From the text on pulling stock figures from Yahoo Finance, return everything from "Check out the" down to "data_source='yahoo', start='2011-01-01', end='2022-01-01')", copied word for word.

■ TEXT SECTION ■
--- start ---

EDIT: To get value 46 from "Revenue Estimate" table:

import requests
from bs4 import BeautifulSoup


headers = {
    "User-Agent": "Mozilla/5.0 (X11; Ubuntu; Linux x86_64; rv:105.0) Gecko/20100101 Firefox/105.0"
}
url = f"https://finance.yahoo.com/quote/MSFT/analysis?p=MSFT"
soup = BeautifulSoup(requests.get(url, headers=headers).content, "html5lib")

# find correct table:
table = soup.select_one('table:has(th:-soup-contains("Revenue Estimate"))')

# find correct row:
row = table.select_one('tr:-soup-contains("No. of Analysts")')

# select correct cell
print(row.select("td")[3].text)

Prints:

46
Answered By: Andrej Kesely

Check out the web.DataReader library. You can source all kinds of financial info using this tool. Run the code sample below, line by line.

import pandas_datareader as web
import pandas as pd
 
df = web.DataReader('AAPL', data_source='yahoo', start='2011-01-01', end='2022-01-01')
df.head()

import yfinance as yf
aapl = yf.Ticker("AAPL")
aapl
 
 
# get stock info
aapl.info
 
# get historical market data
hist = aapl.history(period="max")
 
# show actions (dividends, splits)

--- end ---

■ INFORMATION GIVEN ■
--- start ---

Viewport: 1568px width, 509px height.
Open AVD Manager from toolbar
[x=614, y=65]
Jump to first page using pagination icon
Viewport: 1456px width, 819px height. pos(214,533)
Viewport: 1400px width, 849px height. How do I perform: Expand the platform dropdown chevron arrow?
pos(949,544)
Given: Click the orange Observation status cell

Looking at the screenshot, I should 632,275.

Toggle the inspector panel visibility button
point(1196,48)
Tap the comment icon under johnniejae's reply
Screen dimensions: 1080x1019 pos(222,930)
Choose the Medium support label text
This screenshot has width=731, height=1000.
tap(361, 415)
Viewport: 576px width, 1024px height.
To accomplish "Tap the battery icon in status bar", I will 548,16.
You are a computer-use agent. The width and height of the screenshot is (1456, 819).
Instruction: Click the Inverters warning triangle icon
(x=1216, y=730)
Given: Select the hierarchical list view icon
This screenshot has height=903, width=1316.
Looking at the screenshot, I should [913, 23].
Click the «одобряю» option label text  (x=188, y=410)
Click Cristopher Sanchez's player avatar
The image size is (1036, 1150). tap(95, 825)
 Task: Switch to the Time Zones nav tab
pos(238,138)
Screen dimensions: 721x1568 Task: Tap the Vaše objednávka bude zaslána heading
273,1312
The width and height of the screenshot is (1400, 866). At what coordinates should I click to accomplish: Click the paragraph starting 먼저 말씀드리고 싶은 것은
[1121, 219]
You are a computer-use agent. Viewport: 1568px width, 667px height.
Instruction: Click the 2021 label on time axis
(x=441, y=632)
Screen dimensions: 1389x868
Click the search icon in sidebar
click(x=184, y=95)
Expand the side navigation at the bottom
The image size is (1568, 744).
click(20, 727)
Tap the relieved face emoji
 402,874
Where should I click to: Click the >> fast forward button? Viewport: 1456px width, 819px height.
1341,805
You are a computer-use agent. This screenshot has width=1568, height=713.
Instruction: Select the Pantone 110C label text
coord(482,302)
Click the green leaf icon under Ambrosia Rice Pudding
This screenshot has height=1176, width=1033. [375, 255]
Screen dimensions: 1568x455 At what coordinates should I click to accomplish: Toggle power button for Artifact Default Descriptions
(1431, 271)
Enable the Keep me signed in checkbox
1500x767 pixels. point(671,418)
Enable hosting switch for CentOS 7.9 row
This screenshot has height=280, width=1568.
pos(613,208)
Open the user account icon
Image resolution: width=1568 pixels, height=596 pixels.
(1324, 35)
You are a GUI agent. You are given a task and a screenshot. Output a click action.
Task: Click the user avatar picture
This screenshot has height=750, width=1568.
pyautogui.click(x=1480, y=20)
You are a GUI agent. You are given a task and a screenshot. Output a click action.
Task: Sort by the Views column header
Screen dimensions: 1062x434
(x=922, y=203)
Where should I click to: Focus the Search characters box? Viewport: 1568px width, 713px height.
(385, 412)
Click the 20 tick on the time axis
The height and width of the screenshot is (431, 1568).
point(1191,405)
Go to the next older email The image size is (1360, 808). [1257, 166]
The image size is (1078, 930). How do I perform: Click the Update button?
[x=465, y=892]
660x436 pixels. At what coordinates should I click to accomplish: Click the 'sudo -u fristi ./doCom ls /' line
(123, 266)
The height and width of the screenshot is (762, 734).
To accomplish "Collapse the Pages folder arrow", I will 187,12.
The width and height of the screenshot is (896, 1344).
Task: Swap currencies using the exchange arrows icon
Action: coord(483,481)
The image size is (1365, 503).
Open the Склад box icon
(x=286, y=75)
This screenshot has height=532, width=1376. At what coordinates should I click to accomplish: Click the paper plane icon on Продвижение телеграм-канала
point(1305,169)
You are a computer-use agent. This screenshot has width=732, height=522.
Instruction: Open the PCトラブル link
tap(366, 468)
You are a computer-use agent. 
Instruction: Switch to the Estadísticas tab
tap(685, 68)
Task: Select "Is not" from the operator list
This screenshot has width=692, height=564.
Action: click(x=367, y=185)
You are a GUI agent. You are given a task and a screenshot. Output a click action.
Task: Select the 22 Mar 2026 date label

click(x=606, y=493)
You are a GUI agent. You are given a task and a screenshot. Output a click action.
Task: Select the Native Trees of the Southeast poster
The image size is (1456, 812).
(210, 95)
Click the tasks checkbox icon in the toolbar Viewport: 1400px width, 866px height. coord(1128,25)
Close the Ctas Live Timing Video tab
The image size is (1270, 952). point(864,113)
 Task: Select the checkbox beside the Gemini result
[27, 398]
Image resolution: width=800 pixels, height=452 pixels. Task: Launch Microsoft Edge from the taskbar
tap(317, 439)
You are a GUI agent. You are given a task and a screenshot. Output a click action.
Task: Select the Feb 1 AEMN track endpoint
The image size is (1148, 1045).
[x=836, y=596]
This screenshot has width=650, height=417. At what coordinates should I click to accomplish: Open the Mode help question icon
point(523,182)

--- end ---

■ TASK ANSWER ■
Check out the web.DataReader library. You can source all kinds of financial info using this tool. Run the code sample below, line by line.

import pandas_datareader as web
import pandas as pd
 
df = web.DataReader('AAPL', data_source='yahoo', start='2011-01-01', end='2022-01-01')